T.E.R:R.A.I.N - Taranaki Educational Resource: Research, Analysis and Information Network

Cestrum fasciculatum (Early jessamine)

Kingdom: Plantae
(unranked): Angiosperms
(unranked): Eudicots
(unranked): Asterids
Order: Solanales
Family: Solanaceae
Genus: Cestrum
Species: C. fasciculatum
Binomial name: Cestrum fasciculatum, 
Synonym: Cestrum purpureum, Cestrum newellii
Common names: Early jessamine

Cestrum fasciculatum is a species of flowering, vigorous, erect, perennial, evergreen, long-lived, woody shrub in the nightshade family, Solanaceae (potato family). This plant invades both native bush and exotic forests. Its habitats are waste areas, stream banks, near gardens, bush margins, gullies and alluvial flats. It produces many long-lived seeds that are widely dispersed by birds, flooding, soil movement and vegetation dumping. It will form dense stands preventing the establishment of native plant seedlings. Cestrum fasciculatum has now been banned in New Zealand after it was listed as invasive species. It is now illegal under the Biosecurity Act to propagate, distribute or sell this plant - either casually or through nurseries - but existing plants are still allowed on private properties.

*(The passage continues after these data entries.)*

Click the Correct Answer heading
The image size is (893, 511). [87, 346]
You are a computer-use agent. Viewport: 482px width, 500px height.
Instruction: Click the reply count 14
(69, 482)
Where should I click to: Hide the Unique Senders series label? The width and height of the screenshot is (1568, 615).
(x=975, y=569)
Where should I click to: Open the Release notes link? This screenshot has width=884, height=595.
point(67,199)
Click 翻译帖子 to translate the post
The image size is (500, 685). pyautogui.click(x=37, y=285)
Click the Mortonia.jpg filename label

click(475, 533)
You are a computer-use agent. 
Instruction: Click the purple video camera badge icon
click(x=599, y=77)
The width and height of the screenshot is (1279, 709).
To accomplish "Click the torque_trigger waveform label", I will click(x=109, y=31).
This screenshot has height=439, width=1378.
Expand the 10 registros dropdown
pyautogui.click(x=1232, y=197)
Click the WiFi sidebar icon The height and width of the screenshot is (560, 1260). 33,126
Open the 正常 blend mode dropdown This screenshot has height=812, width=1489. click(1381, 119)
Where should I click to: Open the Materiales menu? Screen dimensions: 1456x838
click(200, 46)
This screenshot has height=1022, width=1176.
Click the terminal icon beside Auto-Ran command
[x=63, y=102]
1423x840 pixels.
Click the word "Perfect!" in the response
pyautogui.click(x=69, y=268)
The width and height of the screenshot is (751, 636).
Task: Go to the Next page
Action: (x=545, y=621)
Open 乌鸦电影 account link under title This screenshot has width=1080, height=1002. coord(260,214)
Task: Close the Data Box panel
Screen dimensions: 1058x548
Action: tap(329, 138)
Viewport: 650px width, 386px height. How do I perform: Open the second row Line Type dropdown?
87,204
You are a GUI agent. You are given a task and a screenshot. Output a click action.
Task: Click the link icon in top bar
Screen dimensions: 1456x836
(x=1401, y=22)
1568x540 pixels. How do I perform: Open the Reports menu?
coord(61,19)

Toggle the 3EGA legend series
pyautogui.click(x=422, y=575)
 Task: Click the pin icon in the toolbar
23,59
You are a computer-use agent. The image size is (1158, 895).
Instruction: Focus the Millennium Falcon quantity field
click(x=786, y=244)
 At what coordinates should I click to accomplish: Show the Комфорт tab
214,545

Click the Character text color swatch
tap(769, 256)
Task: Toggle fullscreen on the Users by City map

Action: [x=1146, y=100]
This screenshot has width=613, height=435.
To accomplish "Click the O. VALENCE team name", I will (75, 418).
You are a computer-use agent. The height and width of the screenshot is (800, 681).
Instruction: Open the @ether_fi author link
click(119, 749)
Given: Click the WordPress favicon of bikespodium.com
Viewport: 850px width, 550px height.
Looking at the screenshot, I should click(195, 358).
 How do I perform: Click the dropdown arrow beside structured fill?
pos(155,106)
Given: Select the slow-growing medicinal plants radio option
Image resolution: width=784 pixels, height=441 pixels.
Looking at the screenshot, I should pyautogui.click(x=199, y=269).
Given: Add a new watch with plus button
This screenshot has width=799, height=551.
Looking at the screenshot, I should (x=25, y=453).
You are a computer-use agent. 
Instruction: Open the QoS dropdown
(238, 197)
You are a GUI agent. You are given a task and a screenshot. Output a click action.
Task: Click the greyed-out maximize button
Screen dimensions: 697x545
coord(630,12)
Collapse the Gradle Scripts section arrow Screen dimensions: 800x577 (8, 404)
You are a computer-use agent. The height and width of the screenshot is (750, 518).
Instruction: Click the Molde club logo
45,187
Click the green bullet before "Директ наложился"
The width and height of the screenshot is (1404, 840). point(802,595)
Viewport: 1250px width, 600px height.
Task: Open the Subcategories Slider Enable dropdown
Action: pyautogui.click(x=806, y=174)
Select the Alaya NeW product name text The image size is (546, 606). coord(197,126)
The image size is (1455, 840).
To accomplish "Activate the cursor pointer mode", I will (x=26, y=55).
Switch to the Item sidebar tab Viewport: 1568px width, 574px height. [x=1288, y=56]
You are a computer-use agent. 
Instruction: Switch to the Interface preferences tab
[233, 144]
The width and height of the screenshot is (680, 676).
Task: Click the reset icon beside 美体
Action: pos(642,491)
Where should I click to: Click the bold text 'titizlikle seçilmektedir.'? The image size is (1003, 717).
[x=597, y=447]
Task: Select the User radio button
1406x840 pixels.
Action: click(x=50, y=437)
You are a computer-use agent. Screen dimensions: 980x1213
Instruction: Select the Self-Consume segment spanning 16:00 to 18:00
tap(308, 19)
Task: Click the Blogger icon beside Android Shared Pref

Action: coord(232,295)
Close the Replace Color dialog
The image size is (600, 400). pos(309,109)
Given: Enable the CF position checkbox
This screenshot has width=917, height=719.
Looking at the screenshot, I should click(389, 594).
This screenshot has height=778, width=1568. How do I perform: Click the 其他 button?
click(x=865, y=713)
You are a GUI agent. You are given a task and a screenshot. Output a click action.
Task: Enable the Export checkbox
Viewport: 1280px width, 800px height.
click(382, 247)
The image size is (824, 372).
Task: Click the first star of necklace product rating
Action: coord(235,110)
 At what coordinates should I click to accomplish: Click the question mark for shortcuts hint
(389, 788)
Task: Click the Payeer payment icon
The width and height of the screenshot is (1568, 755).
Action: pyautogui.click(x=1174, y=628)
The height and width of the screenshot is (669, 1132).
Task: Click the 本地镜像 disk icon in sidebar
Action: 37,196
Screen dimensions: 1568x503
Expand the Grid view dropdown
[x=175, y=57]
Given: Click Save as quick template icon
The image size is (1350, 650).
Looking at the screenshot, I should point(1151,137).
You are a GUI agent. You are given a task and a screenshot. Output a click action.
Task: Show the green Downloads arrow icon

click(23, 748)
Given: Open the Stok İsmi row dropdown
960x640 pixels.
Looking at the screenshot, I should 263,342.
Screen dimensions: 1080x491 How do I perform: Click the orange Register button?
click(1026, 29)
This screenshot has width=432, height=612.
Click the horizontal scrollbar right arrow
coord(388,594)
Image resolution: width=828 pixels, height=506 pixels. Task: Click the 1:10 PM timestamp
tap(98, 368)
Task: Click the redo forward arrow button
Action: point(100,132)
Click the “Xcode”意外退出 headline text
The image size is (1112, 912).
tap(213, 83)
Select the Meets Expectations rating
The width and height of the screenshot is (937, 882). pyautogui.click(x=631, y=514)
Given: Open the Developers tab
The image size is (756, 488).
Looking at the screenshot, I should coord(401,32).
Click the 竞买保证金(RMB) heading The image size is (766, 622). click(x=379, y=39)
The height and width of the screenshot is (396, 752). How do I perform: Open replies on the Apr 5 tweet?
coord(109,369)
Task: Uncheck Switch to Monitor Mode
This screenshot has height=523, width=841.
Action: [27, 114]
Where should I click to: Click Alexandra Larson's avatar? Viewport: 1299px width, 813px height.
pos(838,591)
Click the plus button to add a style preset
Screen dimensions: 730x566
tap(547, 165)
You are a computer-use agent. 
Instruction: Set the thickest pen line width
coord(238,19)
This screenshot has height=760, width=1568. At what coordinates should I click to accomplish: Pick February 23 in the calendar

Cestrum fasciculatum is partly deciduous in winter. It can reach a height of <4m tall but more commonly 1-2m. It is native to central Mexico, Chile and Peru but it is also kept elsewhere as an ornamental plant. Cestrum fasciculatum prefers higher rainfall areas and is very frost tolerant.
The stems, and especially new twigs, are sometimes purple in colour and slightly hairy. It bears hairy, oval-shaped, pointed green leaves up to 13 centimetres long. The leaves emit an offensive smell if crushed or bruised.
Inflorescences appear during August to March, at the tips of the stems branches, each is a dense cluster of up to 10 hairy scarlet red flowers. Each tubular flower is 2 or 3 centimetres long, counting the elongated calyx of sepals and the long corolla.
The fruit is a berry about 1.5 centimetres wide and it is a dark red on the outside and white on the inside with about 10 small brown seeds. The seeds can remain dormant in the soil for many years. Cestrum fasciculatum will also reproduce vegetatively from buds from creeping roots.